Entries provided:

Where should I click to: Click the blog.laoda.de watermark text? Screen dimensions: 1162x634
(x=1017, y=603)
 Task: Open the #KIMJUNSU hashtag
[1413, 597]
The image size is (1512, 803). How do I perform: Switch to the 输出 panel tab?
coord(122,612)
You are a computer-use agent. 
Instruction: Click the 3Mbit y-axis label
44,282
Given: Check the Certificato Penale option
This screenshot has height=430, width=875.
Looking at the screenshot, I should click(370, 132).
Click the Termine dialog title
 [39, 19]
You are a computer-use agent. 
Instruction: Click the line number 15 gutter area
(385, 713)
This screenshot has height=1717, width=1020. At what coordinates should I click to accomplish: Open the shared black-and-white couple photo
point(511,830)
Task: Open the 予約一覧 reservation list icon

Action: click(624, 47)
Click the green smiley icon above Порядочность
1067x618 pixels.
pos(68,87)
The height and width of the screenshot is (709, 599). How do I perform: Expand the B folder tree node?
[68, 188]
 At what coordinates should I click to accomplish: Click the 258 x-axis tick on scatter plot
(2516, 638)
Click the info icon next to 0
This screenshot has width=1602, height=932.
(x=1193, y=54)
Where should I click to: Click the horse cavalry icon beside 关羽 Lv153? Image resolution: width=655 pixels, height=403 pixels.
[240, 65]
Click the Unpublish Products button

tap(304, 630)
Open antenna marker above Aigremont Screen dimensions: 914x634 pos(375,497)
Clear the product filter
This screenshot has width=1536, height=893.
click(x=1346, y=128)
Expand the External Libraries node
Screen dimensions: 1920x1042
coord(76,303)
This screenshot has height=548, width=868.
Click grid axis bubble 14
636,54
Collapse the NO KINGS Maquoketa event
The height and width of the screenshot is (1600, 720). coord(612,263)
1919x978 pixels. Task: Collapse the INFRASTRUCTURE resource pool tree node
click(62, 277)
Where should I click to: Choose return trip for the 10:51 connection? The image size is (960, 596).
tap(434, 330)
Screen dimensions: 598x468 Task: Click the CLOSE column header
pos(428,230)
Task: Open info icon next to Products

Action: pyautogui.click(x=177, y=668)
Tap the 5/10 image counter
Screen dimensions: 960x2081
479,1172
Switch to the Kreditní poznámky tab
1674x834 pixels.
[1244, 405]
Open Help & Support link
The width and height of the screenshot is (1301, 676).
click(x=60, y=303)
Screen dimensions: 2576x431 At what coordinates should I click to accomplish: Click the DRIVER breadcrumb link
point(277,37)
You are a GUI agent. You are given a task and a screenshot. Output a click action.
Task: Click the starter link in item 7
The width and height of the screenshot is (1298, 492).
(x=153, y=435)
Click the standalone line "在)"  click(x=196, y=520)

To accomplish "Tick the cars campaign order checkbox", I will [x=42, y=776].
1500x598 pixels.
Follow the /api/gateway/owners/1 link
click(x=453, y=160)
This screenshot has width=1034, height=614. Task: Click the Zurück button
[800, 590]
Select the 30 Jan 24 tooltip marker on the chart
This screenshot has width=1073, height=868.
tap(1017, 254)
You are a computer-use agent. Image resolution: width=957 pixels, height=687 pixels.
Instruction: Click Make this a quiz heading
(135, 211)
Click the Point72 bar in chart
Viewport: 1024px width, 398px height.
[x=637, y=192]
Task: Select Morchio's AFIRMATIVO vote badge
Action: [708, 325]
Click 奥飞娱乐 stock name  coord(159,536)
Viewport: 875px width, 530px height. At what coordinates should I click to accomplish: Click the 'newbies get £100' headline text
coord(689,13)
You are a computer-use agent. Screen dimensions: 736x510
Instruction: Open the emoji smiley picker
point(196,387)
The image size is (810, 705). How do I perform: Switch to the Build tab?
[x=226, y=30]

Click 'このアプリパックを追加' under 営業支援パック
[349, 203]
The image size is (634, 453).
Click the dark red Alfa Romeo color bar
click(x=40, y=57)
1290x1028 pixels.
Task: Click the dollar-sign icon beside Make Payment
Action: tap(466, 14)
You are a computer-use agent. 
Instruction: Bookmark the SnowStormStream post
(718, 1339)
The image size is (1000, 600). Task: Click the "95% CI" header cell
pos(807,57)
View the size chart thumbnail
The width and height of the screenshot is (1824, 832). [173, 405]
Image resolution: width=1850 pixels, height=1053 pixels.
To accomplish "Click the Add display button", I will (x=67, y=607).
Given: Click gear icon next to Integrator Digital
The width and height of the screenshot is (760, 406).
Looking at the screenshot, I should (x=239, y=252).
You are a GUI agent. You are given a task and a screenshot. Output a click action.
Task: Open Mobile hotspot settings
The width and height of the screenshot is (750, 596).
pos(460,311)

Assigned task: Every line from above should appear again in the answer, exactly as written.

Output of the task:
Where should I click to: Click the blog.laoda.de watermark text? Screen dimensions: 1162x634
(x=1017, y=603)
 Task: Open the #KIMJUNSU hashtag
[1413, 597]
The image size is (1512, 803). How do I perform: Switch to the 输出 panel tab?
coord(122,612)
You are a computer-use agent. 
Instruction: Click the 3Mbit y-axis label
44,282
Given: Check the Certificato Penale option
This screenshot has height=430, width=875.
Looking at the screenshot, I should click(370, 132).
Click the Termine dialog title
 [39, 19]
You are a computer-use agent. 
Instruction: Click the line number 15 gutter area
(385, 713)
This screenshot has height=1717, width=1020. At what coordinates should I click to accomplish: Open the shared black-and-white couple photo
point(511,830)
Task: Open the 予約一覧 reservation list icon

Action: click(624, 47)
Click the green smiley icon above Порядочность
1067x618 pixels.
pos(68,87)
The height and width of the screenshot is (709, 599). How do I perform: Expand the B folder tree node?
[68, 188]
 At what coordinates should I click to accomplish: Click the 258 x-axis tick on scatter plot
(2516, 638)
Click the info icon next to 0
This screenshot has width=1602, height=932.
(x=1193, y=54)
Where should I click to: Click the horse cavalry icon beside 关羽 Lv153? Image resolution: width=655 pixels, height=403 pixels.
[240, 65]
Click the Unpublish Products button

tap(304, 630)
Open antenna marker above Aigremont Screen dimensions: 914x634 pos(375,497)
Clear the product filter
This screenshot has width=1536, height=893.
click(x=1346, y=128)
Expand the External Libraries node
Screen dimensions: 1920x1042
coord(76,303)
This screenshot has height=548, width=868.
Click grid axis bubble 14
636,54
Collapse the NO KINGS Maquoketa event
The height and width of the screenshot is (1600, 720). coord(612,263)
1919x978 pixels. Task: Collapse the INFRASTRUCTURE resource pool tree node
click(62, 277)
Where should I click to: Choose return trip for the 10:51 connection? The image size is (960, 596).
tap(434, 330)
Screen dimensions: 598x468 Task: Click the CLOSE column header
pos(428,230)
Task: Open info icon next to Products

Action: pyautogui.click(x=177, y=668)
Tap the 5/10 image counter
Screen dimensions: 960x2081
479,1172
Switch to the Kreditní poznámky tab
1674x834 pixels.
[1244, 405]
Open Help & Support link
The width and height of the screenshot is (1301, 676).
click(x=60, y=303)
Screen dimensions: 2576x431 At what coordinates should I click to accomplish: Click the DRIVER breadcrumb link
point(277,37)
You are a GUI agent. You are given a task and a screenshot. Output a click action.
Task: Click the starter link in item 7
The width and height of the screenshot is (1298, 492).
(x=153, y=435)
Click the standalone line "在)"  click(x=196, y=520)

To accomplish "Tick the cars campaign order checkbox", I will [x=42, y=776].
1500x598 pixels.
Follow the /api/gateway/owners/1 link
click(x=453, y=160)
This screenshot has width=1034, height=614. Task: Click the Zurück button
[800, 590]
Select the 30 Jan 24 tooltip marker on the chart
This screenshot has width=1073, height=868.
tap(1017, 254)
You are a computer-use agent. Image resolution: width=957 pixels, height=687 pixels.
Instruction: Click Make this a quiz heading
(135, 211)
Click the Point72 bar in chart
Viewport: 1024px width, 398px height.
[x=637, y=192]
Task: Select Morchio's AFIRMATIVO vote badge
Action: [708, 325]
Click 奥飞娱乐 stock name  coord(159,536)
Viewport: 875px width, 530px height. At what coordinates should I click to accomplish: Click the 'newbies get £100' headline text
coord(689,13)
You are a computer-use agent. Screen dimensions: 736x510
Instruction: Open the emoji smiley picker
point(196,387)
The image size is (810, 705). How do I perform: Switch to the Build tab?
[x=226, y=30]

Click 'このアプリパックを追加' under 営業支援パック
[349, 203]
The image size is (634, 453).
Click the dark red Alfa Romeo color bar
click(x=40, y=57)
1290x1028 pixels.
Task: Click the dollar-sign icon beside Make Payment
Action: tap(466, 14)
You are a computer-use agent. 
Instruction: Bookmark the SnowStormStream post
(718, 1339)
The image size is (1000, 600). Task: Click the "95% CI" header cell
pos(807,57)
View the size chart thumbnail
The width and height of the screenshot is (1824, 832). [173, 405]
Image resolution: width=1850 pixels, height=1053 pixels.
To accomplish "Click the Add display button", I will (x=67, y=607).
Given: Click gear icon next to Integrator Digital
The width and height of the screenshot is (760, 406).
Looking at the screenshot, I should (x=239, y=252).
You are a GUI agent. You are given a task and a screenshot. Output a click action.
Task: Open Mobile hotspot settings
The width and height of the screenshot is (750, 596).
pos(460,311)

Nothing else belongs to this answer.